NATO: Ukrayna'ya hangi garantiler verilecek?
Bir sonraki NATO zirvesi temmuz ayında Litvanya'nın başkenti Vilnius'ta yapılacak. Genel Sekreter Jens Stoltenberg, "Ukrayna'yı ait olduğu yer olan NATO'ya nasıl yaklaştırabiliriz" sorusunun ana gündemleri olduğunu ve ittifakın uzun yıllara yayılan, iyi finanse edilecek bir destek paketi üzerinde çalıştığını söyledi. Yorumcular, bunun yeterli olmadığı kanaatinde.
Gerçekçi olmayan sözler vermeyin ama planlarınızı da iyi yapın
LRT'nin analizi şöyle:
“NATO liderleri açık bir mesaj verdi - Ukrayna NATO'ya kabul edilecek, ancak Rusya'nın saldırganlığı sona erdikten sonra.
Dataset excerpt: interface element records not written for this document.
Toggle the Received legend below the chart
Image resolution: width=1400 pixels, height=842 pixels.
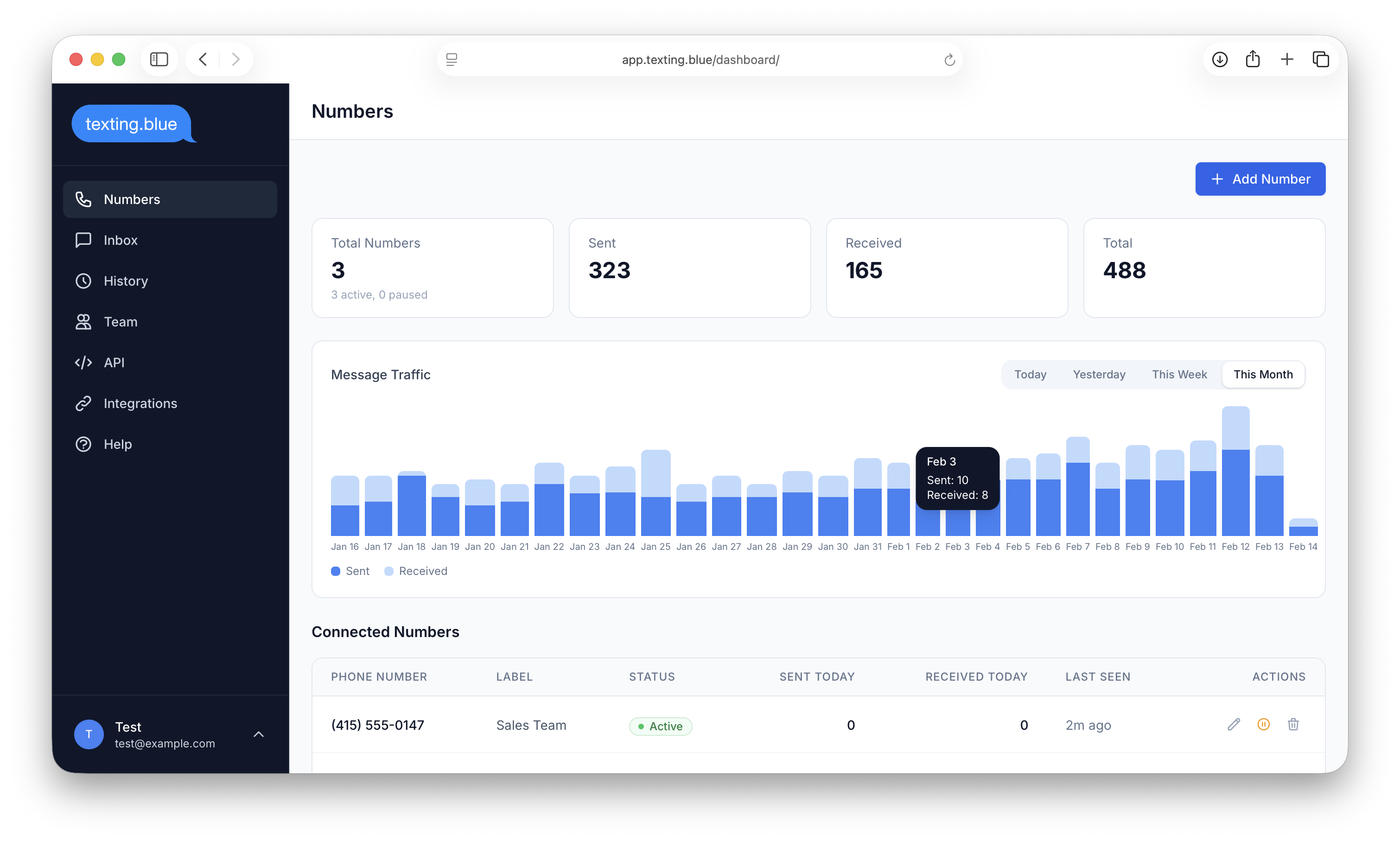pos(416,571)
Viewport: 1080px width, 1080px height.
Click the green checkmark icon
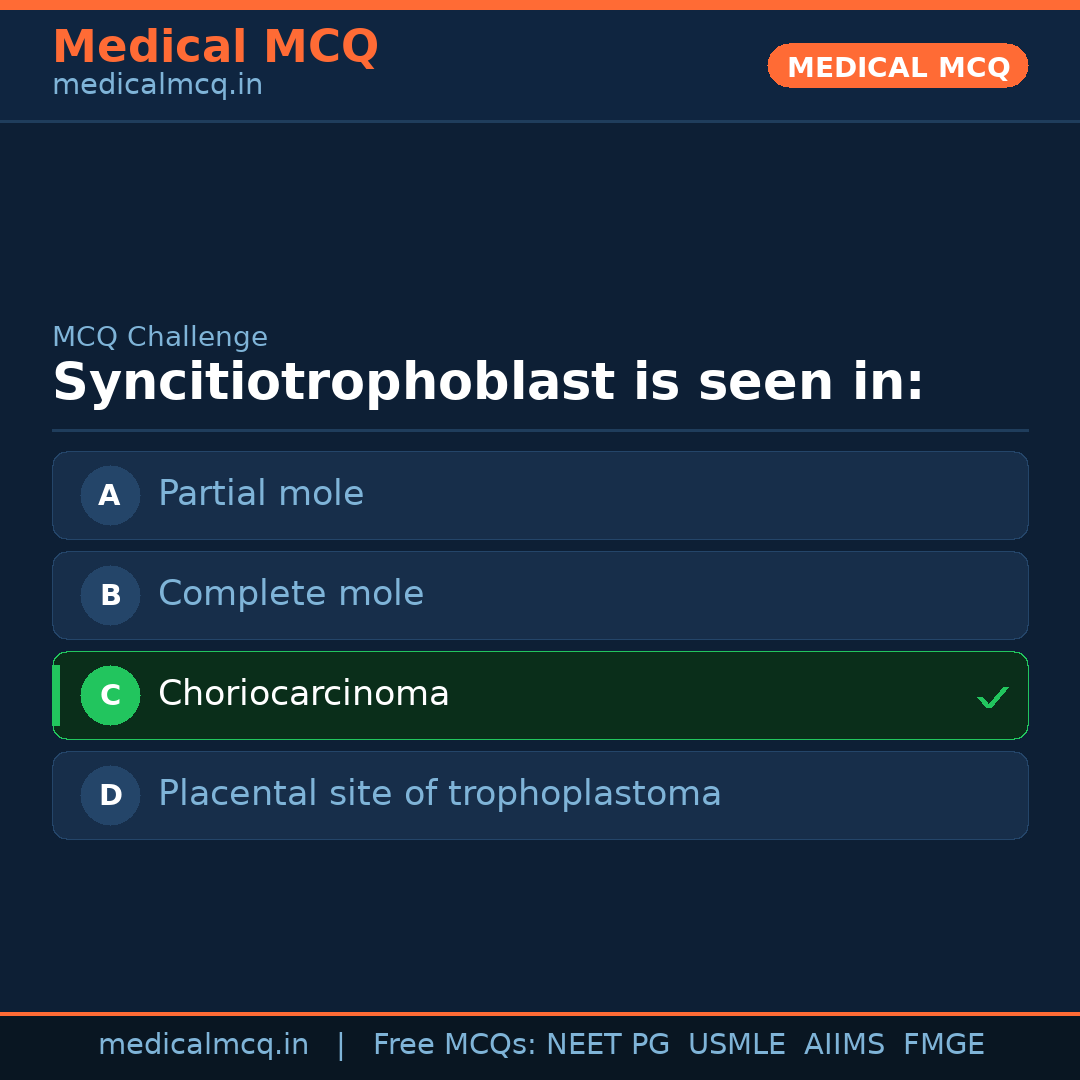pos(992,697)
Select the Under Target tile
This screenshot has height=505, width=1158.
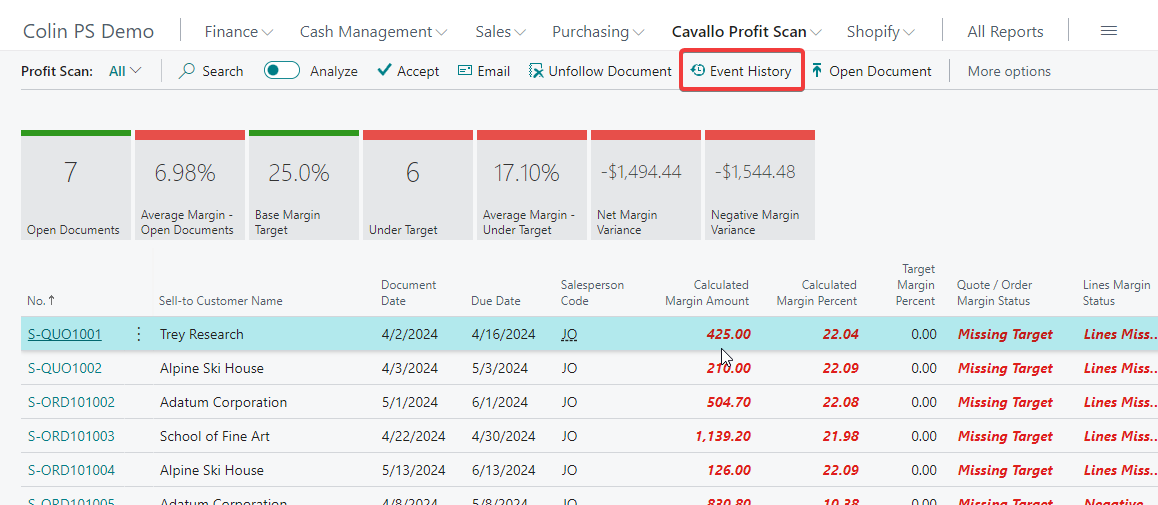[417, 185]
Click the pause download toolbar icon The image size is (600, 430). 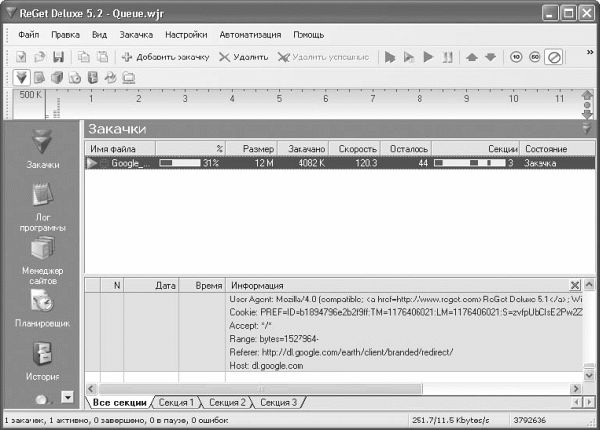[447, 57]
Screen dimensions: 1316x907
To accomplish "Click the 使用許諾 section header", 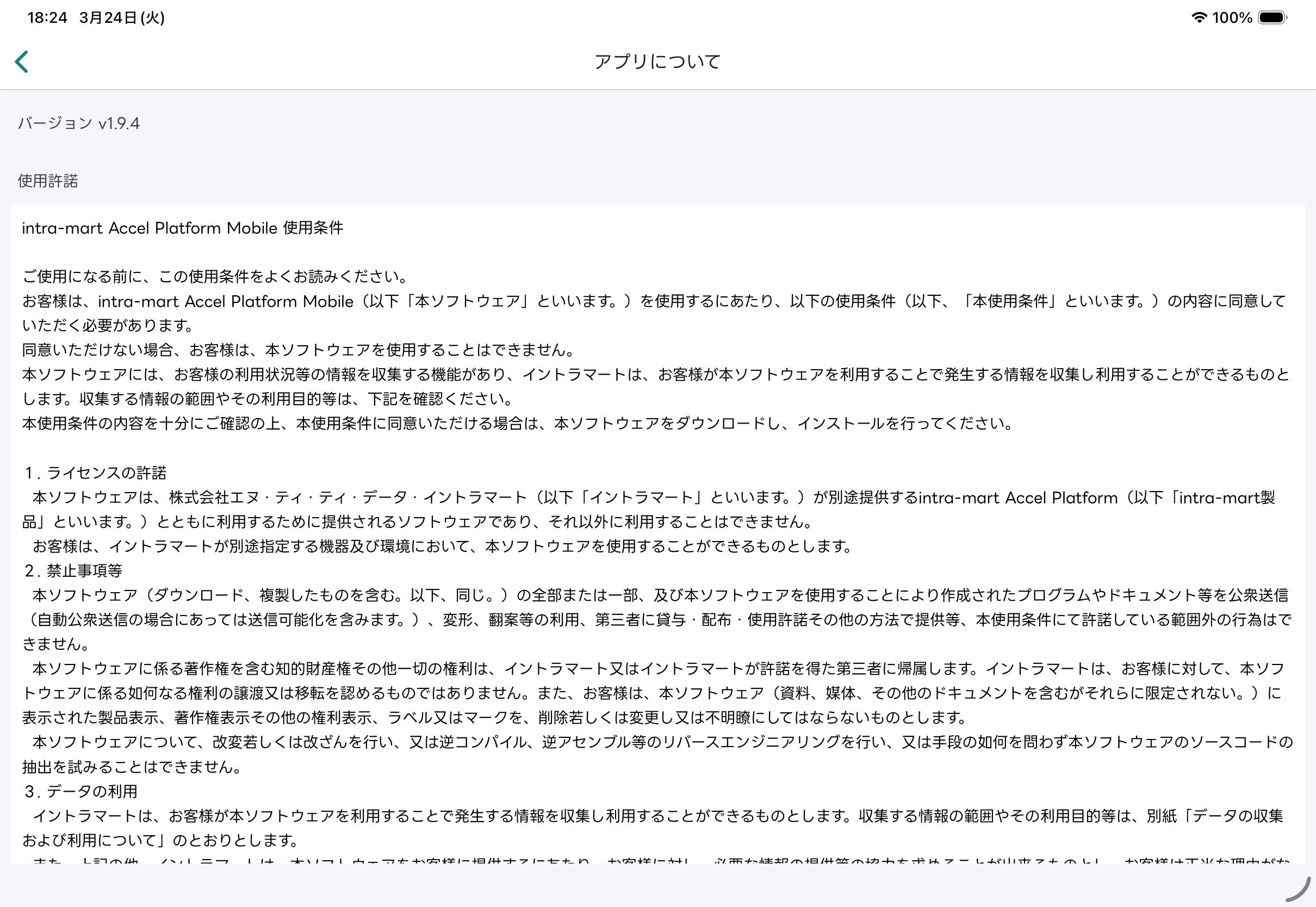I will [48, 181].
Ayrıca, Kiev'i hayal kırıklığına uğratmamak için Vilnius Zirvesi'nde ilerleme kaydetmenin yollarını da arıyorlar. ... NATO, Avrupa'da kalıcı bir güvenlik mimarisi inşa edebilecek tek sağlam yapı olmaya devam ediyor. ... Ancak bu, katılımın yakın zamanda gerçekleşeceği anlamına gelmiyor - zira NATO, Rusya ile doğrudan herhangi bir askeri çatışmadan kaçınmak istiyor. Öte yandan, geleceği güvence altına almak için bugünden stratejik adımların atılması da gerekiyor.”
Kurallar değiştirilebilir
Aktuálně.cz tam üyelik dışındaki tüm seçenekleri yetersiz buluyor:
“Ukrayna NATO’ya ait, NATO’yu savunuyor. Üyeliğe kabul edilmezse, tam da Putin’in arzuladığı korkaklık sergilenmiş olur. Ukrayna’nın Kuzey Atlantik İttifakı’na alınmaması, savaş halindeki bir ülkenin kabul edilemeyeceği kuralıyla gerekçelendiriliyor. Ancak, kaldırılamayacak bir kural yoktur. Batı, sadece kendini koruma dürtüsüyle olsa bile bunu yapmalıdır.”
İsrail ile kıyaslanamaz
Güvenlik uzmanı Edward Lucas, Alfa'daki yazısında İsrail tarzı bir modele karşı olduğunu söylüyor:
“Ukrayna ile İsrail arasındaki coğrafi, tarihi ve siyasi farklılıklar bu modeli neredeyse anlamsız kılıyor. (40 milyon nüfuslu) Ukrayna'nın kötü tek bir komşusu var, (10 milyon nüfuslu) İsrail'in ise tek bir iyi komşusu yok. İsrail'in ağırlığı olan tek dostu, hayli uzaktaki ABD. Ukrayna'nın arka bahçesinde ise çok sayıda dostu var. Evet, her iki ülkede de iç anlaşmazlıklar mevcut; ancak bunların boyutları farklı. Savaş, Ukrayna'da söylemsel ve diğer ayrılıkları azalttı. İsrail'de ise kutuplaşma giderek zemin kazanıyor. Savaş sonrası Ukrayna'da, Gazze Şeridi ve Batı Şeria'ya denk düşecek bir bölgesel düzenlemeye gidilmesi (Tanrı'ya şükür) pek olası gözükmüyor.”